TASK REQUIREMENTS | Only the lines below between the ones containing "Select the Business" and "has width=1369, height=896.", inclusive, are to be reproduced, each exactly as it stands.
[INFORMATION]
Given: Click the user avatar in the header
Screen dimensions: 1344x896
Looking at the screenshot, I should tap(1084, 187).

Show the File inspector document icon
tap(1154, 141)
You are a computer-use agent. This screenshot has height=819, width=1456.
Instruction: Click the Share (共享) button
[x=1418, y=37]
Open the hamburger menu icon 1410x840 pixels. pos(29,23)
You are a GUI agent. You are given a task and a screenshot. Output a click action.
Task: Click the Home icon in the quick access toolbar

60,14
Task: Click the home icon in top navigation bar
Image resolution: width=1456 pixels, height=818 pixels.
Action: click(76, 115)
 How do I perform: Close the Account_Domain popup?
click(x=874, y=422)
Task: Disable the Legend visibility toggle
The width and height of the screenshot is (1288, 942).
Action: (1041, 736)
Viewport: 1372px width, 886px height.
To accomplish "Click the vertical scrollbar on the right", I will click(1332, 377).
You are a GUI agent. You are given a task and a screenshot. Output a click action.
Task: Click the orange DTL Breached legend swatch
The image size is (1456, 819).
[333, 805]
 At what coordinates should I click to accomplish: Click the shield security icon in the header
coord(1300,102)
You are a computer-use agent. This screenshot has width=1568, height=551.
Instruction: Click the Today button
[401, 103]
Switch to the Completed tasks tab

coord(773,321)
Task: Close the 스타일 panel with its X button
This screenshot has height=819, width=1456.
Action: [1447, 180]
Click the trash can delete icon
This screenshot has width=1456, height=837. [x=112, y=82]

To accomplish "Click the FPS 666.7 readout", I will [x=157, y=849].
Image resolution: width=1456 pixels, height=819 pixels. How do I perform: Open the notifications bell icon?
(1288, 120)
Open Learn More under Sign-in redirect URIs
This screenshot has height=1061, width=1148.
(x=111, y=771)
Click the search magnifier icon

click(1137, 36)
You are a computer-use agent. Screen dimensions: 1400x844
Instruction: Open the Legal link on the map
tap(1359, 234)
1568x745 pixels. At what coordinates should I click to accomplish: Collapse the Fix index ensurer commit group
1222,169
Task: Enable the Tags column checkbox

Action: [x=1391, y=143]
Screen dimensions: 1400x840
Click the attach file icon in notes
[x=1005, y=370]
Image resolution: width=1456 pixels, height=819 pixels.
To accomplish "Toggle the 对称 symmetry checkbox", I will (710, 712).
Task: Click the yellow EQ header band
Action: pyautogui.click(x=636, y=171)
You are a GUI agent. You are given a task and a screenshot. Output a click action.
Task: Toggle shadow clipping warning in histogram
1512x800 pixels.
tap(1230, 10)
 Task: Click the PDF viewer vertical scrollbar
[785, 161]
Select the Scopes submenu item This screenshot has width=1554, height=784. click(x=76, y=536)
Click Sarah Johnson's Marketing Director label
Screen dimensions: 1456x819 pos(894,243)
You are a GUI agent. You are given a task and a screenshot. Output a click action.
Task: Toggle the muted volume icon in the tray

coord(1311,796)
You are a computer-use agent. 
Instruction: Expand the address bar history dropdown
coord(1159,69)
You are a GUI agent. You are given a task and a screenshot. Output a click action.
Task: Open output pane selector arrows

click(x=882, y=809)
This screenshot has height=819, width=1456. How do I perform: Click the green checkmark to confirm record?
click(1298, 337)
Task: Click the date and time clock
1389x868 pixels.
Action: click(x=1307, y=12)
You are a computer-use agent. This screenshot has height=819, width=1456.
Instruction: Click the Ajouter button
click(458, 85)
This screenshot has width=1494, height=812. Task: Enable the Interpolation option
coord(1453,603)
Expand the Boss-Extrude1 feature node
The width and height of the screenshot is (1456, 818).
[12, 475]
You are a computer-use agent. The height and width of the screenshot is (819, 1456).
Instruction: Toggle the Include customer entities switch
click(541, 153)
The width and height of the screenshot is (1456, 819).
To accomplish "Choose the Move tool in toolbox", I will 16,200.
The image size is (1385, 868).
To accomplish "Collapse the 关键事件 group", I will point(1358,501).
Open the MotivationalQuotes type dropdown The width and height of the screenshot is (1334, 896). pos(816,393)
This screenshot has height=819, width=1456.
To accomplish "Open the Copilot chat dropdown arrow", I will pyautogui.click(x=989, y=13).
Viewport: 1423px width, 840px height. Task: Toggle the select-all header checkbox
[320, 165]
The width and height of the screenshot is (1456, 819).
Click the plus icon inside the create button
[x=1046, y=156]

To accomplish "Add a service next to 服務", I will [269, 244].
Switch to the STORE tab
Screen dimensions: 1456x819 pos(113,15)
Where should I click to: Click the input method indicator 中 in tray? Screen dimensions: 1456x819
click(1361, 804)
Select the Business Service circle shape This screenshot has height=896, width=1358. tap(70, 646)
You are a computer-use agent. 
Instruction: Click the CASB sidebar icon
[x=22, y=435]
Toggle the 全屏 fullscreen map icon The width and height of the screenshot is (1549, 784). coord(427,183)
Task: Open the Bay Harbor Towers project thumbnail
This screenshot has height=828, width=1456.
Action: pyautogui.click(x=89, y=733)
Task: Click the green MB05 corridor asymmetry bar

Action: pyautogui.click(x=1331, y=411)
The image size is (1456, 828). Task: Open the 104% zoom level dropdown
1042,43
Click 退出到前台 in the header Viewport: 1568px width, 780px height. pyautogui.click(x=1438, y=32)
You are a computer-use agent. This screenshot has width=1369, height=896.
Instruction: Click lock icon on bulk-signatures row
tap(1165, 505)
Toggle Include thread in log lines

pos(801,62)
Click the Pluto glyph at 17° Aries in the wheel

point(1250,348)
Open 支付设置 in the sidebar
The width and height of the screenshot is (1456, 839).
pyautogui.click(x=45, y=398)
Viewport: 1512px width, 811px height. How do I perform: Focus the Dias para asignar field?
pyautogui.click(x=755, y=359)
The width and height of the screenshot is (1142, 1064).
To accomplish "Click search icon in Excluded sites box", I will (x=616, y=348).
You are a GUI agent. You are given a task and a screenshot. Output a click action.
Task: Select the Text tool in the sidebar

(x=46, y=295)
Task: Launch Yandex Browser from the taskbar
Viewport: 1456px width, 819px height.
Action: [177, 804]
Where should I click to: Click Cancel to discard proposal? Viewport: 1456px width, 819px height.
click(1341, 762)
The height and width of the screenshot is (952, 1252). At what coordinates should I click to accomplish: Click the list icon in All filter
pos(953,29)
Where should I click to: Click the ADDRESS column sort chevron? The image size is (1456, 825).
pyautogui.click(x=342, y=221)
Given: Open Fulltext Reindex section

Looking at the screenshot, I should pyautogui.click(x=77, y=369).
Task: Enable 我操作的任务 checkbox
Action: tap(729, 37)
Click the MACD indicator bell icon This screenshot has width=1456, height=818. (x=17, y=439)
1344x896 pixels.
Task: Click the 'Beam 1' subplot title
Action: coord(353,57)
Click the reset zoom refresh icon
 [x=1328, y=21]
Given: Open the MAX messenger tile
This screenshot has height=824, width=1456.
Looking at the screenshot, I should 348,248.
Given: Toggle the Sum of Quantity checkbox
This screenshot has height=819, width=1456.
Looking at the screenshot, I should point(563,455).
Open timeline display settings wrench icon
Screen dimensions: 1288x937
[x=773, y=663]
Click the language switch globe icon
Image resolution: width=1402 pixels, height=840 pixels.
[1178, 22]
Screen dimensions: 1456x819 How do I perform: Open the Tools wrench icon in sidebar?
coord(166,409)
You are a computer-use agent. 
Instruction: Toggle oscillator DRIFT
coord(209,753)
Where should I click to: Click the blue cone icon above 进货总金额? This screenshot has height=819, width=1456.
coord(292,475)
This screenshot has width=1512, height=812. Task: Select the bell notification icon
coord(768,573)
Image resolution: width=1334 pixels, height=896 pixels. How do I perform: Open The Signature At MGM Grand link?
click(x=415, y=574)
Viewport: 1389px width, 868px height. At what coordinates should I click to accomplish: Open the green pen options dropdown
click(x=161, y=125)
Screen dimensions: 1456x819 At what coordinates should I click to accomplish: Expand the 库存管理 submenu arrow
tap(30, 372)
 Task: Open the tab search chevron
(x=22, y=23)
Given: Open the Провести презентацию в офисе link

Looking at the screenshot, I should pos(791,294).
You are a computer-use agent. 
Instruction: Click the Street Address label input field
[/INFORMATION]
PROBLEM SOLUTION |
Select the Business Service circle shape This screenshot has height=896, width=1358. tap(70, 646)
You are a computer-use agent. 
Instruction: Click the CASB sidebar icon
[x=22, y=435]
Toggle the 全屏 fullscreen map icon The width and height of the screenshot is (1549, 784). coord(427,183)
Task: Open the Bay Harbor Towers project thumbnail
This screenshot has height=828, width=1456.
Action: pyautogui.click(x=89, y=733)
Task: Click the green MB05 corridor asymmetry bar

Action: pyautogui.click(x=1331, y=411)
The image size is (1456, 828). Task: Open the 104% zoom level dropdown
1042,43
Click 退出到前台 in the header Viewport: 1568px width, 780px height. pyautogui.click(x=1438, y=32)
You are a computer-use agent. This screenshot has width=1369, height=896.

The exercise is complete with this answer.